When you have been disillusioned by years of bad Tony Hawk games, and if the Trials did not do much for you, there are some alternatives to pull off some rad platform stunt work. FutureGrind is one of those alternatives, and it’s worth checking out.

FutureGrind was first revealed back in 2014. It popped back up on everyone’s screen in October when it was announced that it was coming to the Nintendo Switch as well as PC and PS4. I myself am drawn to anything that’s colourful, but the game has my interest and engagement thanks to a very simple, yet potentially fun core mechanic.

That is the most surprising thing about this indie title. It is diabolically simple in its gameplay. But despite this, it provides a substantial and entertaining challenge to one’s control, timing, and real-time decision making.

FutureGrind is a difficult game if underestimated. The first few levels of the campaign serve as a space to not only familiarise yourself with the physics and the general layout but also to refine even the most basic techniques of your manoeuvrability. If you were to simply ride the highest rail without flipping or even diverging from an upright position, the later levels will punish you for your defiance (though I can already see the eventual walkthroughs where people do exactly that on the hardest of maps).

Once you are on the move, the game gets more interesting and dynamic with the introduction of different factors. Players can make use of explosive orbs that propel them into the air. Shining diamonds that change the colour of your wheels mid-air, and floating donuts that change the colour of the rails that you are about to land on.

And then there is the range of different type vehicles to play with, each sporting a unique aspect that can completely alter one’s playstyle, and flying fast and loose with the physics. I especially like the Gimbal: a bike that looks like a chair lift and whose unequal weight distribution means that your pivots can happen at higher speeds, and you can pull off impressive-looking balancing acts.

Accessibility and delivery are defining keywords behind the interface and the completion of levels. Should you miss a rail and end up on the ground in a fiery wreckage, one touch of a button will put you back at the start line and ready to go in a split second. The controls are straightforward and while a keyboard will serve you fine, I would recommend the controller for a more comfortable experience.

The quality of simplicity extends into FutureGrind’s aesthetic and storyline. I use the term storyline loosely because there is not much of it, and I highly suspect that it is aware of how little you care about it. Character interactions and the narrative are placed directly into the game’s interface, and not wasting the player’s time with cutscenes or non-gameplay levels.

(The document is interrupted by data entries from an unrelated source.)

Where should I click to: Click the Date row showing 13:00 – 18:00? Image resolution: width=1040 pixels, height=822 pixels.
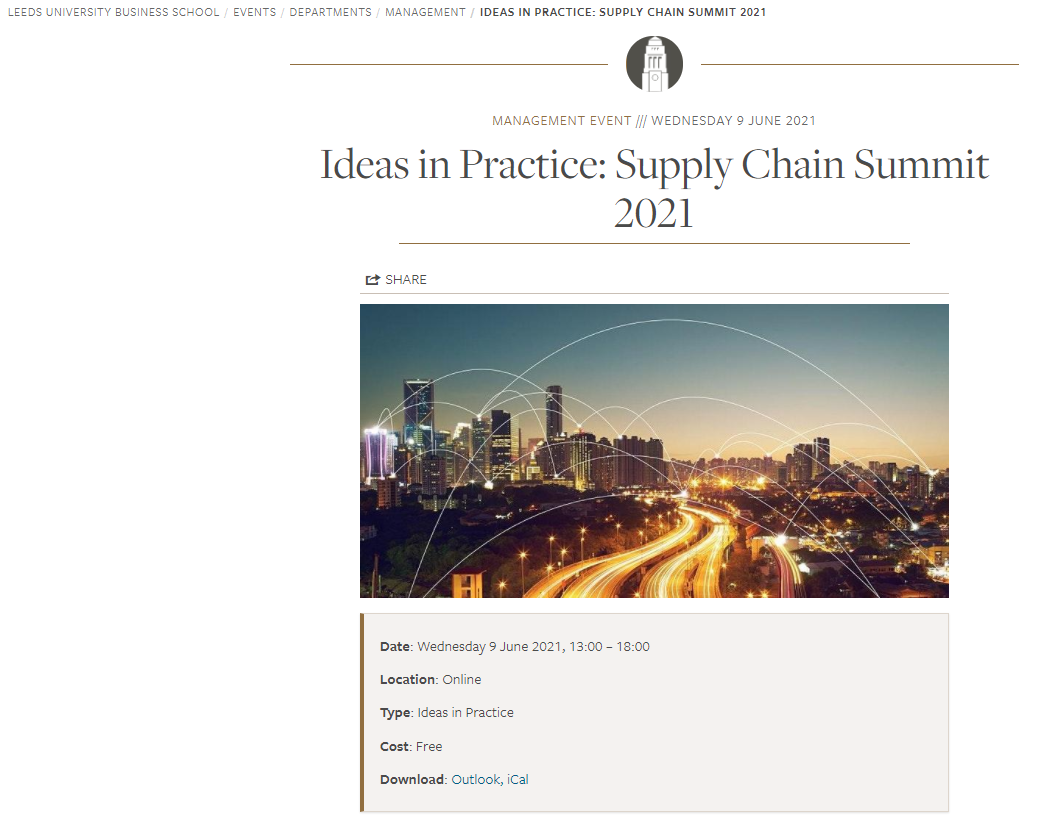point(515,647)
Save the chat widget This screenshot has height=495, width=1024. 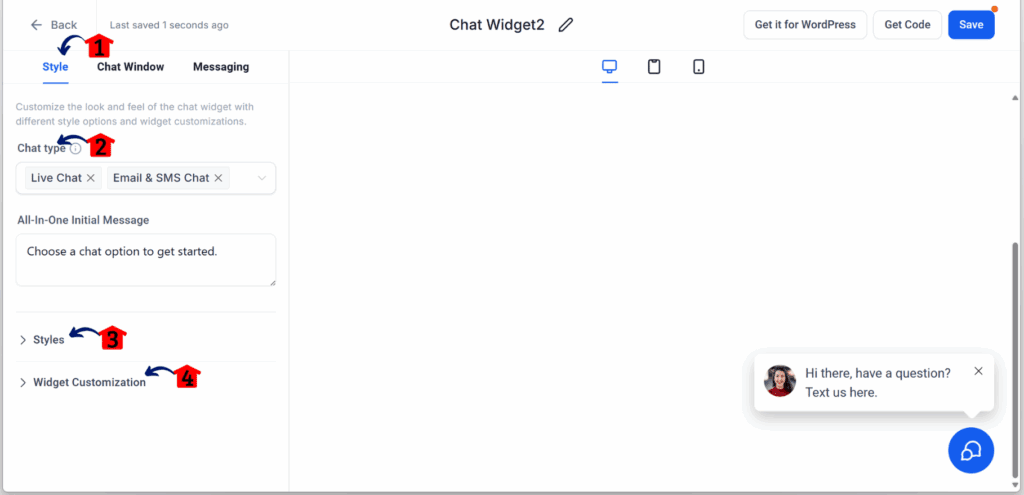970,25
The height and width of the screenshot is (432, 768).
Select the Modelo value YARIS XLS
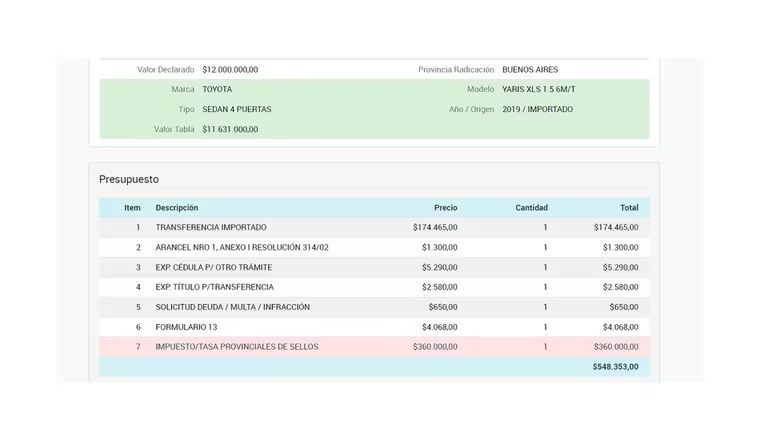pyautogui.click(x=538, y=90)
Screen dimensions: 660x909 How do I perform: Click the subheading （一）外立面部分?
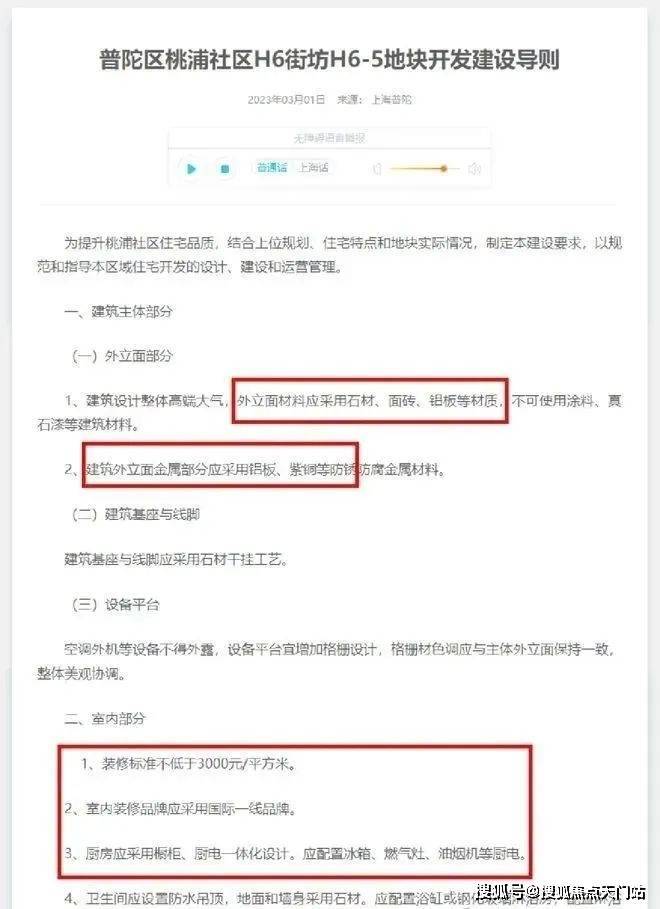click(122, 356)
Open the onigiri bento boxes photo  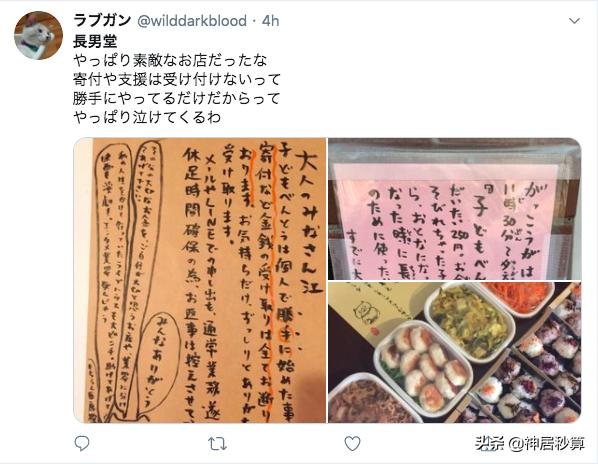(x=455, y=352)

Very little dialogue is present, and the game makes clever use of visual cues that something very bad is going on. The menu starts to flicker with static and the interactions between you and the NPCs clearly indicate that you are being watched. The game knows why you are here. To ride a bike and pull off some bad-ass stuntwork, and not much else.

My reaction to FutureGrind’s visuals is that of some disappointment, as the premise of bikes that ride on light rails suspended in the air could make for some gorgeous cyberpunk imagery. Instead, and in line with simplicity, the backdrops are dulled abstractions and generic. This does work in favour of the player’s senses, as one would prefer to not be constantly distracted when flying through the air. No flashing lights or brash sound effects. but a lot more creativity could have gone into this. I also wish that the soundtrack by Nignic, while being very good, would include a few more tracks as the constant repetition of the game’s music can get on the nerves.

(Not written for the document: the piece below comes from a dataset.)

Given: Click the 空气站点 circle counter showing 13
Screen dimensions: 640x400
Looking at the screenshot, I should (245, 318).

I would also have had harsh words for this game if it had gone down the well-worn path of a sports underdog story. Instead we have the next old thing: An EVIL corporation is looking to use you and your railing skills for their nefarious deeds. While later levels will reveal to you that this EVIL corporation means business, they can go so far as to distort your world as you know it. Cliched, but this element can be excused as it remains secondary and does not at all impact the speed at which you progress through the levels.

However, that progression comes to a close quite quickly. The campaign is not that big and while you will be able to duke it out against other people in the score leaderboards, FutureGrind does not make a strong case for repeat playthroughs. That may be given with this kind of gameplay, but an expansion of a multiplayer setup would have been beneficial.

Remaining on point, I applaud FutureGrind for getting so much out of the straightforward rail-riding mechanic. It is a unique experience, it offers a real challenge for players, and when mastered the gameplay does result in some damn good feelings of satisfaction.

Last Updated: January 24, 2019

FutureGrind may only be made up of some bright colours, but it delivers a solid and challenging experience in the platforming genre. Simple mechanics and a selection of dynamic gameplay styles result in a satisfying playthrough.